Miracle baby's parents: She's doing 'amazing' after doctors said she'd die
Expectant parents Jaime Herrera Beutler and her husband, Daniel, got the devastating news during Jaime's second trimester, when they went in for what they thought would be a routine ultrasound.
That's when their doctor told them that the child they were expecting, their first, had a fatal condition, for which nothing could be done.
“It is the worst moment in your life,” Jaime, a U.S. representative from Washington, recalled Friday on TODAY.
“He was looking at us, he was telling us 'your baby has no options.' It’s incompatible with life, it’s terminal. And at that moment, she was moving. She was moving in me, and he is telling me she’s not going to live,” she told Savannah Guthrie. “It was an amazing reality check.”
After a series of unusual prenatal treatments, the baby did survive: Abigail Rose Beutler was born prematurely on July 15, only 28 weeks into her development. Born without kidneys but now receiving peritoneal dialysis, she may be the first child with Potter’s Syndrome ever to survive the condition.
Abigail was born in an Oregon hospital but was quickly flown to California, where she has since remained in the care of physicians at Stanford University’s Lucile Packard Children’s Hospital.
"I don’t think there were any physicians who expected, based on her prenatal diagnosis, to ever reach that stage where she’s simply a growing preemie, breathing on her own, but requiring dialysis," said Dr. Louis Halamek, neonatologist at Packard Children's Hospital and a developmental medicine professor at the Stanford School of Medicine.
Abigail will need a kidney transplant in the year ahead, but her parents and doctors consider the child a miracle.
“She is doing amazing,” Jaime said. “In the last couple of days, we got to the point where we’re holding her. She’s playing. She will scream when her diaper is dirty. She is like any other baby. She has a few challenges, but man, she’s determined.”
Babies with Potter’s Syndrome usually die shortly after their birth because of lung and kidney failure. A fetus diagnosed with the condition lacks amniotic fluid, which is crucial for lung and kidney development.

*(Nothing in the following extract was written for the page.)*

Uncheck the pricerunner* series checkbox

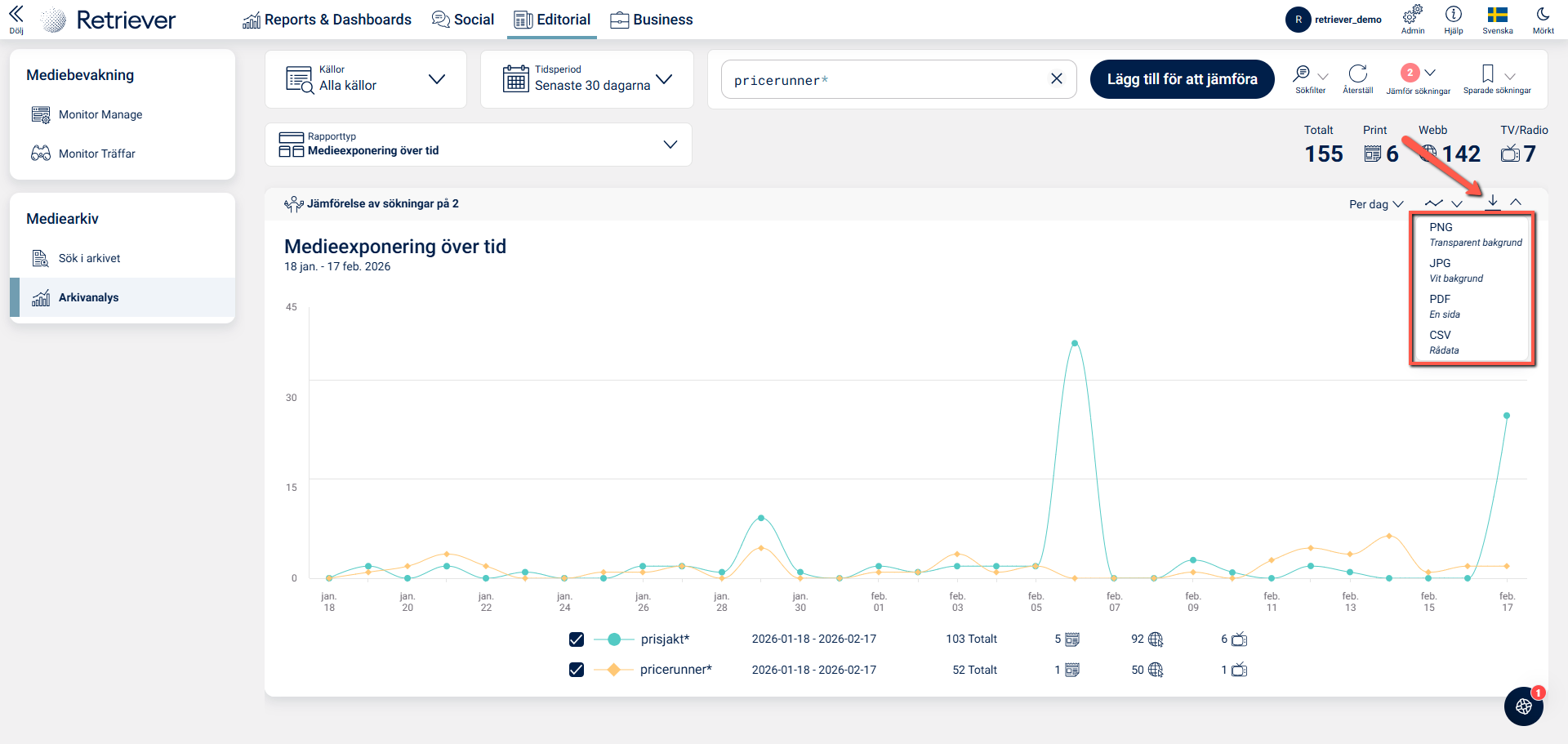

The Beutlers went to many doctors to no avail before finding one at Johns Hopkins Hospital in Baltimore who agreed to try an unusual treatment, in which Jaime was injected with saline solution over a series of weeks. The saline solution was injected in the womb to take the place of the missing amniotic fluid.
The treatments seemed to work. The baby began to develop normally.
Daniel said they hope their experience sends a message to other parents who may be in similar situations.
“There are no guaranteed solutions and there’s no necessarily magical cures, certainly for (Potter’s Syndrome), but don’t be satisfied with one opinion because there are a lot of intelligent doctors with different perspectives and experiences and opinions, so work to find one who will partner with you to find anything possible,” he said.
Jaime said they learned about the Johns Hopkins physician after another parent slipped her a name and said, “Here’s a doctor who might try.”
“We had more doctors tell us ‘no’ than tell us ‘yes,’ and there are other parents who have had similar experiences,” she said. “We’d like this to be part of the conversation when this diagnosis comes again, so these parents have an option.”